After an underwhelming second round of the Six Nations, appetites are being whetted ahead of the two big weekend clashes.
England breezed past Scotland without needing anything resembling a brave heart – how things have changed, sadly in some ways, and that’s ignoring slowworm infestation on the pitch, or should I say the Scottish attack.
Ireland’s Schmidt took Wales to the tactical cleaners, and perhaps there was a Lions/O’Driscoll element at work too. The Irish failed to make a big Lions impact in Australia, as did the English, but Wales seem to have shot their bolt after two years of success.
We will soon find out on Friday night, a kick-off time hardly suited to the fragile French.
Played two, won two is to flatter them hugely. They should have lost to England, and bar some Picamoles / Fofana wizardry were clueless, particularly in the last twenty minutes against the plucky Italians.
Those tipping France for a Grand Slam simultaneously condemn Ireland, England and the rest to mediocrity. Let’s hope it doesn’t come to that, and ultimately it’s in Ireland’s hands to determine the outcome.
First they have to get past a rapidly improving England. I have been consistently critical of a lack of attacking strategy for a team with a near world class pack. Some bold selections and the emergence of Burrell and Twelvetrees as a potent force signals some real excitement for English supporters and I applaud Lancaster for that.
Danny Care is also a revelation and in some ways the key difference (why oh why did he come off against France?) since the defences are having to keep a close eye on him.
I sense that Mike Catt is centre stage in driving this new approach, with both wingers encouraged to run from wherever, and Brown consistently outstanding. The positive chatter is being matched by the performance now, and this clash with the Irish will lay down another marker on England’s progress in creating the try scoring opportunities to challenge the best.
If the Irish needed to prove that the All Blacks effort was no flash in the pan and the Wales game something other than a grudge match, this one will show us where they really are.
Do they want this one as badly as England? Will they be satisfied with unravelling Wales? Have O’Connell and O’Driscoll got enough gas against a supremely fit home team? If Burrell takes O’Driscoll in a heavy tackle, I can’t see him retiring with a bad shoulder like Scott Williams, a psychological moment if there ever was one. Similarly, Lawes and Launchbury are on fire and on the up, whereas O’Connell is holding the line, whatever his past exploits.

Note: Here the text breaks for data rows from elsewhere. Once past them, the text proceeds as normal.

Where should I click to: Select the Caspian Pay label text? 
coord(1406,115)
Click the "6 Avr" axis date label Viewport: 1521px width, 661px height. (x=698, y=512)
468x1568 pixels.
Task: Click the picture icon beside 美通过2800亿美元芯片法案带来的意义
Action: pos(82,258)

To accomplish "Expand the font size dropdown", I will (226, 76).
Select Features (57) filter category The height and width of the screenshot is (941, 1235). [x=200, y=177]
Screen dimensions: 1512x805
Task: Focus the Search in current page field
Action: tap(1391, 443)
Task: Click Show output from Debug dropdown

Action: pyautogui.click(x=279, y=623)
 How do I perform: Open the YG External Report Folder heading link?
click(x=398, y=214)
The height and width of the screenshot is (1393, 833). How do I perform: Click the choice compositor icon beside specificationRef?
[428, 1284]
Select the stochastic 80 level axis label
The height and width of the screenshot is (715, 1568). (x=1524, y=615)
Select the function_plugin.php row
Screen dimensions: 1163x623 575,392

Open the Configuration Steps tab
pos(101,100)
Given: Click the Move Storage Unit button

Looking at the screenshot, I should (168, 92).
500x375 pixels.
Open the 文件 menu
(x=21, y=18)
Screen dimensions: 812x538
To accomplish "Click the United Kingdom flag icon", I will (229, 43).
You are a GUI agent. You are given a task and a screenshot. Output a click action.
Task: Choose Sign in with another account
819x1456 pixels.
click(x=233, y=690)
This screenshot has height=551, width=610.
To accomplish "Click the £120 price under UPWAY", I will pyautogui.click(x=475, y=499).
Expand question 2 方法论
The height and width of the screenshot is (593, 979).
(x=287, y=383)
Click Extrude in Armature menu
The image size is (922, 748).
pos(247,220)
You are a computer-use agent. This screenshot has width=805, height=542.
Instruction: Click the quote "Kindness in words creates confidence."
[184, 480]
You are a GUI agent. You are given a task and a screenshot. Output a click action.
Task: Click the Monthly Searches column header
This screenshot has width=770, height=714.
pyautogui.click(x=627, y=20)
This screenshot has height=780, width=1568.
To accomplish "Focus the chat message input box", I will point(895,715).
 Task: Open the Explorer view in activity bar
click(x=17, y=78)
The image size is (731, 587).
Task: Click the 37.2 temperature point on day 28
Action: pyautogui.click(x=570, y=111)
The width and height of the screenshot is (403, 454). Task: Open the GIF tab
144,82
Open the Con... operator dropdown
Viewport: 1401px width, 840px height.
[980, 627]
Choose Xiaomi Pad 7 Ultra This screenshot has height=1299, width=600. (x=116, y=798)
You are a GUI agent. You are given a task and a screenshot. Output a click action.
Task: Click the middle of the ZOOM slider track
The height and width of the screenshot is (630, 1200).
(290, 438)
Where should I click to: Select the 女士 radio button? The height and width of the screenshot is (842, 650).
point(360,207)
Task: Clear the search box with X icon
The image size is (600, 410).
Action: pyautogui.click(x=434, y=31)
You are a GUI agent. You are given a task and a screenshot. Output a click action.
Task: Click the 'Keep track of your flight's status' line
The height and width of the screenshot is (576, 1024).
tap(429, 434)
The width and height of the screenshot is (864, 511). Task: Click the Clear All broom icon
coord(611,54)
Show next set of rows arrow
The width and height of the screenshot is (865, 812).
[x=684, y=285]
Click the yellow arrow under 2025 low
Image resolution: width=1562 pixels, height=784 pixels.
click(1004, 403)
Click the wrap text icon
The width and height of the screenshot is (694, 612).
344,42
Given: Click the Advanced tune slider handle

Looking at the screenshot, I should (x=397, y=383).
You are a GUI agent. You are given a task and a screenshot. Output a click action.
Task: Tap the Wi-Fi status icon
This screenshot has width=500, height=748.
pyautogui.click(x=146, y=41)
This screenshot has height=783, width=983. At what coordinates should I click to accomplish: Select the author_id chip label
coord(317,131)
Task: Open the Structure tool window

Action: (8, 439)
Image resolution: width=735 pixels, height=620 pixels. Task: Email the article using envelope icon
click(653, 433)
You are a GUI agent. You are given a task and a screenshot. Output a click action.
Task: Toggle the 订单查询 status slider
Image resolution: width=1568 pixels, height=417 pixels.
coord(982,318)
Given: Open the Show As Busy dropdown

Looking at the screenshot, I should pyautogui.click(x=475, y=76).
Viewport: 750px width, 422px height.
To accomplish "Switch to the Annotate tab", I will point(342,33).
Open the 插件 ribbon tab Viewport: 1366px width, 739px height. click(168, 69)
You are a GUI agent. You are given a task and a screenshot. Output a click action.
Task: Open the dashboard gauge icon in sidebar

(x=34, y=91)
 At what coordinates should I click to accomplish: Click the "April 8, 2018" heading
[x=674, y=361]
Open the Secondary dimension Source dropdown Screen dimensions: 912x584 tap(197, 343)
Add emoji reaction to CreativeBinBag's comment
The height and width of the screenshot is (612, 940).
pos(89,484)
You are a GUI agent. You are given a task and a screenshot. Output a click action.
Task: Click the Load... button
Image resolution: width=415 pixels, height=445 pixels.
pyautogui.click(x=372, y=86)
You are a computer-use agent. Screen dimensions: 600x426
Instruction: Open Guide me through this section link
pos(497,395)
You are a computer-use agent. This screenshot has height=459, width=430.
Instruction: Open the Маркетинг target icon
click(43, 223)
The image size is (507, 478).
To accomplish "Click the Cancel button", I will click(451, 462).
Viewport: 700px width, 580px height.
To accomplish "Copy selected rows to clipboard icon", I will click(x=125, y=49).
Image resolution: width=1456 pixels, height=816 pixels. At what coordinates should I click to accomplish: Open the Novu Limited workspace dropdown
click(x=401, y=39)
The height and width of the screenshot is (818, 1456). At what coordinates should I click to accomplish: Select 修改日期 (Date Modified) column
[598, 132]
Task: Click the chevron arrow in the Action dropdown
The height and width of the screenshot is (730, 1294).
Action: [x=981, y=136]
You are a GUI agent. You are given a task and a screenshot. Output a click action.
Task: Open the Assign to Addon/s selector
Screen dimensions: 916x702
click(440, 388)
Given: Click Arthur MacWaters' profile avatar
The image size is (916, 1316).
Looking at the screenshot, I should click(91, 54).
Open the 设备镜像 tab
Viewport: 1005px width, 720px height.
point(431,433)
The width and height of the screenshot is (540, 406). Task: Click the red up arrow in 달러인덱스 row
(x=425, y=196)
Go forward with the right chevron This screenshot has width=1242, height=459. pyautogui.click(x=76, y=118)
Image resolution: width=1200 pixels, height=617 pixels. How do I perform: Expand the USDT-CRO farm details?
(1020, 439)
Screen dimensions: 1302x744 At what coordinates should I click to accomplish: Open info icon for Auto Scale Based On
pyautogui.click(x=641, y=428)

I believe England will get to Sexton and Kearney, their two best players, and challenge the rest to pick up the baton. Psychologically, they will look back at the lost Grand Slam in Paris and vow not to be taken apart early with a slow start, as happened against both New Zealand and France. They will ask themselves to pick up the intensity in the last quarter if leading, unlike other matches they have failed to close out.
Bottom line, it’s a big ask for Ireland – can they combine the physical and mental strength needed? The home team, still building and with a key front row injury to overcome, may feel that to lose a thriller won’t be the end of the world. However, as Robshaw says, it’s time to start winning these big ones.
You have to back England to win at home. However, if France somehow find a way past a fractured Wales – half of who know their opposition rather better these days, so expect some uneducated chatter – it may all count for nothing with a French springtime tilt at dubious glory.